Insultes, propos hargneux, contrôle et intimidation par messages textes ou dans les réseaux sociaux : de telles manifestations de cyberviolences en contexte amoureux constituent un réel enjeu de santé publique affectant de nombreux adolescents et adolescentes. L’Institut national de santé publique du Québec propose des pistes d’action issues d’une revue de publications et d’évaluation de programmes de prévention.

Le conseiller scientifique spécialisé et auteur principal de l’étude La cyberviolence dans les relations amoureuses des jeunes : synthèse de connaissances sur l’efficacité des programmes de prévention, Dave Poitras, constate d’abord que les programmes de prévention ne se consacrent jamais uniquement à la cyberviolence.
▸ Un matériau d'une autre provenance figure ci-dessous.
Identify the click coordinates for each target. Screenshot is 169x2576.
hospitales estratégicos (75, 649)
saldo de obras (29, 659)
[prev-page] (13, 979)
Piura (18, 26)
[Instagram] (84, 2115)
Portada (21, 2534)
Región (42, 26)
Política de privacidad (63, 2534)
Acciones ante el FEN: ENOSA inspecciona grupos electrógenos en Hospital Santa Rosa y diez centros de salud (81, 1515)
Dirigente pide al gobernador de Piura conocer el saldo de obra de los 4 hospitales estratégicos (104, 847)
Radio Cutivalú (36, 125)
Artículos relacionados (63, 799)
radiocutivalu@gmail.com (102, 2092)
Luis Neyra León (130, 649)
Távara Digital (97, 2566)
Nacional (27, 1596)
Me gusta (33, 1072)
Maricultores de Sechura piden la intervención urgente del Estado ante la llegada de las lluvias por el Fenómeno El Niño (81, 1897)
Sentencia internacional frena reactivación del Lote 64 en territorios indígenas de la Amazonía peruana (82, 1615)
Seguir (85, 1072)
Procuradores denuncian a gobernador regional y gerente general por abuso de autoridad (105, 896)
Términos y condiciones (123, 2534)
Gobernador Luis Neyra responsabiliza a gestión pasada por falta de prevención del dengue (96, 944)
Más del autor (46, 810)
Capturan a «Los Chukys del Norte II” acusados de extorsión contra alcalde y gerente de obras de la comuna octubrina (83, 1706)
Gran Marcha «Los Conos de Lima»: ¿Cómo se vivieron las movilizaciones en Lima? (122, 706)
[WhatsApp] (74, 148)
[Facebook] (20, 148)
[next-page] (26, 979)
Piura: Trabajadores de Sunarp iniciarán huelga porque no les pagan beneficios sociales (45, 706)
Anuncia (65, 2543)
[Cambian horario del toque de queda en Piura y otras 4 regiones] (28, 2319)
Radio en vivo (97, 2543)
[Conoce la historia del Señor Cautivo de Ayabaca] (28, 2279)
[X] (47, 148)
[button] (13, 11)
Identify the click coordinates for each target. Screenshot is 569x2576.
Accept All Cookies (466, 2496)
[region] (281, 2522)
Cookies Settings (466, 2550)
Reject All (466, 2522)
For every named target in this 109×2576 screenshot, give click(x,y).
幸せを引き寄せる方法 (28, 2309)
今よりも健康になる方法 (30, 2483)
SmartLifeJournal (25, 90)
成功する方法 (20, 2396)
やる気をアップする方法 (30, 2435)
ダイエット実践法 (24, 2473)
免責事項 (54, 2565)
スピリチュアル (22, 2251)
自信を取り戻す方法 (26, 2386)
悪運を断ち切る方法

Ils visent plutôt un ensemble de gestes violents dans les relations amoureuses, commis en ligne ou hors ligne.

« Les programmes examinés qui tentent de prévenir la violence verbale, physique ou sexuelle en contexte amoureux chez les jeunes produisent des effets sur la perpétration de la cyberviolence. Cependant, aucun d’entre eux n’en a sur le risque d’en devenir victime », résume Dave Poitras.

La cyberviolence en contexte amoureux comporte toutefois des caractéristiques qui lui sont propres. Elle doit donc faire l’objet d’un traitement distinct de la violence hors ligne. « La cyberviolence, contrairement à la violence dite traditionnelle, ne connaît pas de limites temporelles, physiques ou géographiques. La personne qui en est victime peut donc plus difficilement l’éviter », explique-t-il.

Les auteurs de l’étude proposent quatre pistes d’action afin d’améliorer les pratiques et les programmes de prévention :

  • Tenir compte du lien entre la violence hors ligne et la cyberviolence dans les relations amoureuses en intervenant sur des facteurs de risque et de protection communs à ces deux types de violence;
  • Développer des initiatives pour rejoindre non seulement les jeunes individuellement, mais aussi dans plusieurs des milieux de vie qu’ils fréquentent;
  • Offrir aux intervenantes et intervenants une formation adéquate sur les enjeux associés à la cyberviolence dans les relations amoureuses des jeunes et engager activement les jeunes dans le déploiement des interventions;
  • Intégrer aux programmes de prévention des activités pour favoriser l’acquisition de connaissances et le développement d’habiletés chez les jeunes.

« Au Québec, selon une étude menée récemment auprès d'élèves du secondaire, 35,8 % des répondants et répondantes disent avoir subi de la cyberviolence dans une relation amoureuse dans les 12 mois précédant l’enquête. De plus, 33 % ont rapporté en avoir perpétré et 27,2 % en avoir vécu de façon mutuelle au sein de leur relation amoureuse. L’indéniable omniprésence des technologies dans la vie des jeunes Québécoises et Québécois justifie qu’on y accorde une attention soutenue », conclut Dave Poitras.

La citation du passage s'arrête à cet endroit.